Safety commissions, school districts, PTAs, and other groups and individuals have discussed school safety. One smart move would be to ensure that every school has a legitimate arts program including visual arts, music, drama, and dance. Students who struggle with mental health problems might benefit from the arts. Every child should have access.
Students should get opportunities for daily self-expression, yet many schools pay little attention to the importance of the arts to a student’s mental health.
What if counselors and teachers were able to work together with art and music teachers to ensure that students find help through the arts? What if the arts were valued in the curriculum to provide this support? What if all children were expected to take art or music classes at every grade level?
While it’s not completely understood, it’s easy to find research that indicates the importance of the connection between the arts and mental health. Here, Stuckey and Nobel in the American Journal of Public Health, question why more isn’t being done to explore art and music intervention to reduce “physiological and psychological outcomes.”
Art and health have been at the center of human interest from the beginning of recorded history.
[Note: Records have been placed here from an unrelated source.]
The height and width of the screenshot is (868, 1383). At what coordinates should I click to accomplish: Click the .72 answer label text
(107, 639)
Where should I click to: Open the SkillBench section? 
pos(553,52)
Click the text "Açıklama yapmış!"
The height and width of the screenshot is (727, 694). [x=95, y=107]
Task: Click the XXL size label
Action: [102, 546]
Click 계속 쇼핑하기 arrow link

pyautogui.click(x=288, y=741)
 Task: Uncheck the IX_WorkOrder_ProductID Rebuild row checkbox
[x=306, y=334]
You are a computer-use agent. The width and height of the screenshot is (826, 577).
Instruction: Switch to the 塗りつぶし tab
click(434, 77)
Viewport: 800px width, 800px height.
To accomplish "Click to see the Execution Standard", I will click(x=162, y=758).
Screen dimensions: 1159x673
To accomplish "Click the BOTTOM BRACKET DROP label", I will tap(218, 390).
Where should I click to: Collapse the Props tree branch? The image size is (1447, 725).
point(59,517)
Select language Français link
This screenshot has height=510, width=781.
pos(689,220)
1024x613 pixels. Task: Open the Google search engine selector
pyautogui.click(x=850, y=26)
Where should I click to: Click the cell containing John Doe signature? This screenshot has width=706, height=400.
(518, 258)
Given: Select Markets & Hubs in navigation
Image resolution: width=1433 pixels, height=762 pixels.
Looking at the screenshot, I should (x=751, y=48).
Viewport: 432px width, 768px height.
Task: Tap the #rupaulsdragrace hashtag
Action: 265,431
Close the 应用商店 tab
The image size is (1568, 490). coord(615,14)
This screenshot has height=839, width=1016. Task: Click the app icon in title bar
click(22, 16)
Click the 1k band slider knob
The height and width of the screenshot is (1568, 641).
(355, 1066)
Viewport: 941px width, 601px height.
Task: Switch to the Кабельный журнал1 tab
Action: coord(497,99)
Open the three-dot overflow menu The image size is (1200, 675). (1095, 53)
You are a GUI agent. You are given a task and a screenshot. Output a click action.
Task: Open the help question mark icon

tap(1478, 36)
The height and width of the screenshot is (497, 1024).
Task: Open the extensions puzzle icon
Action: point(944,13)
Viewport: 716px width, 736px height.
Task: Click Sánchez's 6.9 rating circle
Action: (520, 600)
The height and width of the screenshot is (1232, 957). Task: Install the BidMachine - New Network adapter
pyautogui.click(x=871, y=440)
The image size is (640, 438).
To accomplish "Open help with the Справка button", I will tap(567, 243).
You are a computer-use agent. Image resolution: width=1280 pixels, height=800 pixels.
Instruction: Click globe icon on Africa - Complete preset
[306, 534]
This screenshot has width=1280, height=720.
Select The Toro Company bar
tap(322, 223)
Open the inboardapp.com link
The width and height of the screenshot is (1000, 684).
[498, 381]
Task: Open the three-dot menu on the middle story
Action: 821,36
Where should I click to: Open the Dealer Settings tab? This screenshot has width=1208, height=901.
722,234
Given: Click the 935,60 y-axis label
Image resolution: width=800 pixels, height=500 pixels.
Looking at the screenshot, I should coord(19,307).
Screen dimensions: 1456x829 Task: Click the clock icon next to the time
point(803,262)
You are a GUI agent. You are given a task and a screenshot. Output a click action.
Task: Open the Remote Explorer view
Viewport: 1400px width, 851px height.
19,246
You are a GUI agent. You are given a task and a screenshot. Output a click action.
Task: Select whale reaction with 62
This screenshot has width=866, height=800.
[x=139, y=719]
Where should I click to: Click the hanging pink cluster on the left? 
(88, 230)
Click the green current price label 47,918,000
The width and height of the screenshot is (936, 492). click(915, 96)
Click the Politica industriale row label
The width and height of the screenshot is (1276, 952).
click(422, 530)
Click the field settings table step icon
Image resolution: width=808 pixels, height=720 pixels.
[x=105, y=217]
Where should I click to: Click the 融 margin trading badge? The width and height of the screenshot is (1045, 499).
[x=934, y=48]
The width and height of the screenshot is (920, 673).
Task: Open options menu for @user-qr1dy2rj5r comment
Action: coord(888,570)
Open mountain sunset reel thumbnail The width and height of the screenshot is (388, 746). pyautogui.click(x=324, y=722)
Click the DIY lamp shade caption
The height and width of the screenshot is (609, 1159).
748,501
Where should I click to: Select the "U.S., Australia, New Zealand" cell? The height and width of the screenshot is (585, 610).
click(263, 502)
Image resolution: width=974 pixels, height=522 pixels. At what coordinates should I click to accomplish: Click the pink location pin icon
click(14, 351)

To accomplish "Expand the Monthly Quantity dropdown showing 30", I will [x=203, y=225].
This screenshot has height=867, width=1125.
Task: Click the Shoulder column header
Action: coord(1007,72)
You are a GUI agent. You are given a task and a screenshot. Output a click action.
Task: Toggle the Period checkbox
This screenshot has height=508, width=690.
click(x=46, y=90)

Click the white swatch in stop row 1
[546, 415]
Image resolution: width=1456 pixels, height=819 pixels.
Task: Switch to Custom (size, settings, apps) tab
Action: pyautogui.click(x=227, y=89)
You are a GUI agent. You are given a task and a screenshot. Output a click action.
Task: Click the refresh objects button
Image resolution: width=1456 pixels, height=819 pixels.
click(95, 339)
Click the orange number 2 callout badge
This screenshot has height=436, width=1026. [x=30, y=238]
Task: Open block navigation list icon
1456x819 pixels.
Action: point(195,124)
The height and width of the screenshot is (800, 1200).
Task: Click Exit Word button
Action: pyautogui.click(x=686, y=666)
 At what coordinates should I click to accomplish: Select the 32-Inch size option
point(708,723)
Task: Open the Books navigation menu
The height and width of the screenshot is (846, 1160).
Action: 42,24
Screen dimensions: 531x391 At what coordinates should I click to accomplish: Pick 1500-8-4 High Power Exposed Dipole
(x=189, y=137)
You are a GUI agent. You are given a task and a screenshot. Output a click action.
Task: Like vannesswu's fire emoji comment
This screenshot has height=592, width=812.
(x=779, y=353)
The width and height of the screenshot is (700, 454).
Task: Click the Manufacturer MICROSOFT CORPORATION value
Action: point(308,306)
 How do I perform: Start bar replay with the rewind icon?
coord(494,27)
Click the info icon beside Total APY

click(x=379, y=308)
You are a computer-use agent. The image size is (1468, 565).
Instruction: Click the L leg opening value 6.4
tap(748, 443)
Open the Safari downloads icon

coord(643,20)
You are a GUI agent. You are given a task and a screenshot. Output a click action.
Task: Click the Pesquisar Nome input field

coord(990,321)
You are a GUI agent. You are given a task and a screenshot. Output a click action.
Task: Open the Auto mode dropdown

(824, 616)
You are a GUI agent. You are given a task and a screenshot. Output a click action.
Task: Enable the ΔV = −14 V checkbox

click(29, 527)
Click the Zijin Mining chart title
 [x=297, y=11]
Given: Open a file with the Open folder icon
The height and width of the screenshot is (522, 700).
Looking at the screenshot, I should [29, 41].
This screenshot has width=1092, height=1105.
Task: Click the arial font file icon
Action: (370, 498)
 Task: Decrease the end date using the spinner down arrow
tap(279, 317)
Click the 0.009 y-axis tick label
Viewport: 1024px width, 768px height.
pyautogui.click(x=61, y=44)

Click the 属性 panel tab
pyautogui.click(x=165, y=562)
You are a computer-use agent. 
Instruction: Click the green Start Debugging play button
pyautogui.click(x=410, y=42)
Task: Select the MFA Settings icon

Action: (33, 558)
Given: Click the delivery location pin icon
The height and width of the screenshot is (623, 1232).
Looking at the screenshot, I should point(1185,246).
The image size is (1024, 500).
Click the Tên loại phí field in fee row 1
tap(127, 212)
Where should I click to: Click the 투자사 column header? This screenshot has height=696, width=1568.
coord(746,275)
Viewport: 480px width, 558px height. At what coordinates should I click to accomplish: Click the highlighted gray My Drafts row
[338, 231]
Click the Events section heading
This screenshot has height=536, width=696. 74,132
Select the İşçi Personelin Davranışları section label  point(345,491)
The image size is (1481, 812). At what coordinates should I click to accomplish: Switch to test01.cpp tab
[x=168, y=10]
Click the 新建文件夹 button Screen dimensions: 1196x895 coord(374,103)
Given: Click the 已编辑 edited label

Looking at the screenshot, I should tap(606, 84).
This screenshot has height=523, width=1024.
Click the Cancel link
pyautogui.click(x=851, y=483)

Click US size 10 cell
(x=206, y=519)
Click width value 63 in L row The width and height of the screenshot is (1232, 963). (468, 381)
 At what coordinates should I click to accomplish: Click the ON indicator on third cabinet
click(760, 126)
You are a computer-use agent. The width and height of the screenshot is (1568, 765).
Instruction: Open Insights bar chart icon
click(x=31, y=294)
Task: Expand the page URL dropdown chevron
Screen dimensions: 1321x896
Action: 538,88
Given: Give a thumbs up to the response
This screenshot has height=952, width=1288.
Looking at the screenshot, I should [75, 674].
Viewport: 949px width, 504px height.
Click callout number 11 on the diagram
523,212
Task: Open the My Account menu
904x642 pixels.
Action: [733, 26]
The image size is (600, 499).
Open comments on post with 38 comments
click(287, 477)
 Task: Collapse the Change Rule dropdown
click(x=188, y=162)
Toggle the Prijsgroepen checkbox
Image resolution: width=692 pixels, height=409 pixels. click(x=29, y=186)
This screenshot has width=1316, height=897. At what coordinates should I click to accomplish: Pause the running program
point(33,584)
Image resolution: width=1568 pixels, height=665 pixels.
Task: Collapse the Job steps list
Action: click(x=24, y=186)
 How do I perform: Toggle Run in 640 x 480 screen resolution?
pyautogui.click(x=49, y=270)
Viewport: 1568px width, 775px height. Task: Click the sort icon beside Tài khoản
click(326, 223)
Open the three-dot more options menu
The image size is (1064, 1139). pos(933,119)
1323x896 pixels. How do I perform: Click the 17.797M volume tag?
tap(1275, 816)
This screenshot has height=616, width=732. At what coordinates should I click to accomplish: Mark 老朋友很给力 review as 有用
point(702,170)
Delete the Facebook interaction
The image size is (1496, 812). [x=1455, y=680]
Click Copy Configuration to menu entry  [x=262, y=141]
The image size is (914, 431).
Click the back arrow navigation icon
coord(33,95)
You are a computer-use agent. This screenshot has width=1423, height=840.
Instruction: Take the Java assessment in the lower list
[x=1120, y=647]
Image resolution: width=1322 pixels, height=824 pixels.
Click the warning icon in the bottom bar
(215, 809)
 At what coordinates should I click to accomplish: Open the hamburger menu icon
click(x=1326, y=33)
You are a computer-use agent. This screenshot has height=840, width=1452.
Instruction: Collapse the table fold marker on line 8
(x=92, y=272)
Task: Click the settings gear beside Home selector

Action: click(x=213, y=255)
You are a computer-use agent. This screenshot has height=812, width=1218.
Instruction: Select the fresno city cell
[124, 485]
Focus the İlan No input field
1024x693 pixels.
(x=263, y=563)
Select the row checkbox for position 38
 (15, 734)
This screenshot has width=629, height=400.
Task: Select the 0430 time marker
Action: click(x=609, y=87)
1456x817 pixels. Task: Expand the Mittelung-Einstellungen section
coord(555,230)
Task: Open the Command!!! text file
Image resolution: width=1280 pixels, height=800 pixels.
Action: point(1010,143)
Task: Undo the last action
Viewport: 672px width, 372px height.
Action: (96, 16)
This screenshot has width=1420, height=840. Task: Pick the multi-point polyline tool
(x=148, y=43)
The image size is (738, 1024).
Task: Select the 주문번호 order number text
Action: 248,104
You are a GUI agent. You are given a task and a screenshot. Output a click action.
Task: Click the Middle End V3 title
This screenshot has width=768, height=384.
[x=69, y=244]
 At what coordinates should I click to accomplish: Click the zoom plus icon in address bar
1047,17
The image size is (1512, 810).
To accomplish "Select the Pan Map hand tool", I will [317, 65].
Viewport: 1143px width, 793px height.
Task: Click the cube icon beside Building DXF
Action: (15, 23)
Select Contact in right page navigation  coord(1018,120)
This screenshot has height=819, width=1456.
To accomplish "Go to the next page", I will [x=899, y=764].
Despite that fact, and despite the invested effort and growth of knowledge and understanding in each arena, it is interesting that we often still find ourselves struggling with the “fundamentals” of art and health and their meaning in society. We make no attempt to clarify or resolve these fundamental issues. Instead, our intent is to summarize current knowledge about the connection between art and health, identify the most compelling next steps for investigation, and generate further interest in researching the complexities of art and health. Legitimate research questions include whether certain art-based therapies are more or less effective than others, whether the impact of therapy can be tied to other important variables and preconditions, and whether health benefits are sustained or short term. These issues deserve vigorous continued attention.
How is this done when public schools have eliminated or reduced the arts especially in poorer schools? The arts still receive little priority. This is unfortunate because the arts could be therapeutic for all students, especially for children with emotional and behavioral difficulties. More study is needed to determine how the arts affect students and their mental health.
We know that many students grapple with depression. Student suicides, we’re told, are up. Teens and even elementary children feel alienated. When students fail to do well academically, or they become bored, feelings of hopelessness are a threat. But the arts could have a far-reaching effect. The arts might give hope to students who are otherwise despondent. The arts not only provide balance to the curriculum, but to life!
Even in the best public schools, however, students with academic or behavioral difficulties may find the arts out of reach. Here is a report from The Guardian. This happens here too. A teacher describes how students are so overscheduled with academics there is no time for the arts.
Here are some facts about art education:
- Public school art and music programs have been defunded for years.
- Schools create AP art and music classes that are more about raising class rankings than helping students create.
- The arts might be included in general classes. Incorporating the arts into other subjects should be encouraged, but this will never adequately replace real art classes that teach the arts.
- Poor schools often have patchwork art programs with artisans that come in for workshops. But this is not a substitute for real art classes.
- Many certified art teachers have lost their positions. While artisans have much to offer students, they should not replace credentialed art teachers.
- Music programs have diminished. Some schools have eliminated marching bands. Some claim that the purchase of iPads replaces funding band programs.
- Schools might rely on partnerships for funding which are not consistent. Not all schools get partnerships. Relying on outside funding is another way to privatize public education.
Here is how a strong arts program can help students.
- Drawing distracts students from their problems. Drawing can help children regulate emotions and assist with depression (Drake & Winner, 2013).
- Acting not only helps students with self-expression, but to be more empathetic. It can also be used to counteract bullying.
- Making music or listening to music lifts a student’s spirits.
- The arts can be a wonderful outlet for students with all kinds of disabilities and gifted students. The arts have the power to equalize children and their abilities.
- The arts can bring students together. It’s the best collaboration. Think choir, band, drawing murals, etc.
- The arts bring joy into a student’s world.
- When a child fails in school, their life can spiral out of control. They might cause disciplinary problems. Often at the heart of such behavior is a student craving attention. If such a student gets an art or music class they could transfer their interest into creating and obtaining recognition for something positive.
Parents who are financially able, search for afterschool art and music programs. Lucky students get drawing, music, or drama classes outside of school, unless they have so much homework there’s no room in their schedules. But too many children get no art, music, drama, or dance.
In today’s fearful school atmosphere, the arts might be the safety net for students who don’t feel they belong. All schools should include a variety of programs that focus on the arts. It is time to make the curriculum whole again. A student’s mental health might depend on it.
Jennifer E. Drake and Ellen Winner. “How Children Use Drawing to Regulate their Emotions. ” Cognition and Emotion. 27(3), 512-520.